COS 61-3
Effects of barley yellow dwarf virus on plant fitness components in perennial switchgrass

Wednesday, August 13, 2014: 8:40 AM
Regency Blrm C, Hyatt Regency Hotel
Helen M. Alexander, Ecology and Evolutionary Biology, University of Kansas, Lawrence, KS
Carolyn M. Malmstrom, Plant Biology, Michigan State University, East Lansing, MI
Background/Question/Methods

Recent metagenomic studies suggest that virus infections are common across the plant kingdom and within diverse ecosystems.  However, there is surprisingly little information on the effects of infection on plant fitness, despite the fact that such data are essential for understanding the role of viruses in plant ecology and evolution.  It is often assumed that virus effects will be negative given the pathogenic effects often seen in annual crops.  But there are few studies of virus interactions with perennial plants, including native species. Field studies of fitness effects are even rarer.  To address this deficit, we established a field experiment with switchgrass (Panicum virgatum), a long-lived North American prairie grass and potential bioenergy feedstock.  We used two switchgrass types:  a lowland cultivar (Kanlow: Oklahoma origin) and an upland cultivar (Shawnee: Illinois origin).
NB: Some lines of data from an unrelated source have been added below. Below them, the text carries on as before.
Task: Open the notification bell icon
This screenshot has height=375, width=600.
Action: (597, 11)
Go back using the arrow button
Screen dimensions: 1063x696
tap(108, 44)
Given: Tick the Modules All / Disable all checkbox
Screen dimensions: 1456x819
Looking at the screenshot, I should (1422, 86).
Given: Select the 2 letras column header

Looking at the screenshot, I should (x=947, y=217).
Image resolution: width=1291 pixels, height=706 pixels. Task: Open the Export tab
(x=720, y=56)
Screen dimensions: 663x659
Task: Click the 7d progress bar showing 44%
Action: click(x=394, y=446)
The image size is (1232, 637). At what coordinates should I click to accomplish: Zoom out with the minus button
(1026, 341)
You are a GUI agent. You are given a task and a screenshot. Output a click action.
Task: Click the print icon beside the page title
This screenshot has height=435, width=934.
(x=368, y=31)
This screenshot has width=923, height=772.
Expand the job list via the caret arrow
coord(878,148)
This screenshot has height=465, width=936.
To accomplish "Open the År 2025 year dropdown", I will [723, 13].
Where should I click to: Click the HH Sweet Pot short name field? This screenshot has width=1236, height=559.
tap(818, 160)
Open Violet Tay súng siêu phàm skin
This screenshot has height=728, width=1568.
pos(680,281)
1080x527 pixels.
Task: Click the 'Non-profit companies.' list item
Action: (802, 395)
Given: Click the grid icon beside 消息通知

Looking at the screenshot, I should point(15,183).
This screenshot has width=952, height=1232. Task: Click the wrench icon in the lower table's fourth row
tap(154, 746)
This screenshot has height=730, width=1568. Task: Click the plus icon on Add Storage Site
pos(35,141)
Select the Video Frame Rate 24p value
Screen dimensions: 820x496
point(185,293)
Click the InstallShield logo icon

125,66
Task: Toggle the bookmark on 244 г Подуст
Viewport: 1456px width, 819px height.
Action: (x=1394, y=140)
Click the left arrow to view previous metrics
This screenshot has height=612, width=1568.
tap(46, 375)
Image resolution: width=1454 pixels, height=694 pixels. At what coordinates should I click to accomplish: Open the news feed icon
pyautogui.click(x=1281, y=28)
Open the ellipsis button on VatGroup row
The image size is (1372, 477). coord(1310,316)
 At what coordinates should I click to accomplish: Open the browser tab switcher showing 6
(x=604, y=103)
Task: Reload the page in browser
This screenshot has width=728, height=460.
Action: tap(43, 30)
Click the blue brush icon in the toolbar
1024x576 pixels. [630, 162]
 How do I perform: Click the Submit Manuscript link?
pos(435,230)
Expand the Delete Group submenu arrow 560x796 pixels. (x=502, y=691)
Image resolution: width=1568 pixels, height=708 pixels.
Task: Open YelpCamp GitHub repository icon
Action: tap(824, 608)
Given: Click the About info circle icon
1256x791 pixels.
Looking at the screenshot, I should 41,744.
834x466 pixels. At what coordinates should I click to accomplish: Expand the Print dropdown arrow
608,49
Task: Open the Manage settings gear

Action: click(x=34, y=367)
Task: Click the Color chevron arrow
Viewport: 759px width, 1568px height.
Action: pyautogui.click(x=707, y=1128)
In growth chambers, we inoculated seedlings of both cultivars with a field-collected Kansas isolate of Barley Yellow Dwarf virus (BYDV-PAV); mock-inoculated plants served as controls.  After their infection status was verified, plants were transplanted into a naturalized field site in Kansas in competition with Festuca and other previously established grasses.  We measured plant virus status, survival, size, and reproduction for two years (Yr 1: 2012; Yr 2: 2013).

Results/Conclusions

Inoculation produced virus infection in both cultivars, as quantified by ELISA, but little apparent symptoms. Despite symptom absence, infection reduced plant biomass production in Yr 1 and altered flowering times in Yr 2. The two cultivars differed in some responses, illustrating the genetic specificity of biotic interactions.  In Yr 1, both cultivars produced less biomass when virus-inoculated, with Kanlow more affected (-33%) than Shawnee (-6%).  In Yr 2, virus remained detectable in 37.5% of the inoculated Shawnee but only 7.5% of inoculated Kanlow, and response patterns changed.  Mean biomass of inoculated plants remained reduced, by -18% for Kanlow and -13% for Shawnee, but the treatment difference was no longer significant.  In flowering, Shawnee typically begins earlier than Kanlow, as expected given its higher latitude origin, and this pattern was evident among mock-inoculated plants in Yr 2.  However, inoculated Kanlow flowered earlier and Shawnee later than their respective mock-inoculated controls.  The directions of these shifts in flowering time are likely to be suboptimal at the sites of cultivar origin. We conclude that virus effects may be hidden from ecologists, given the lack of visual symptoms on experimental plants, but merit further investigation.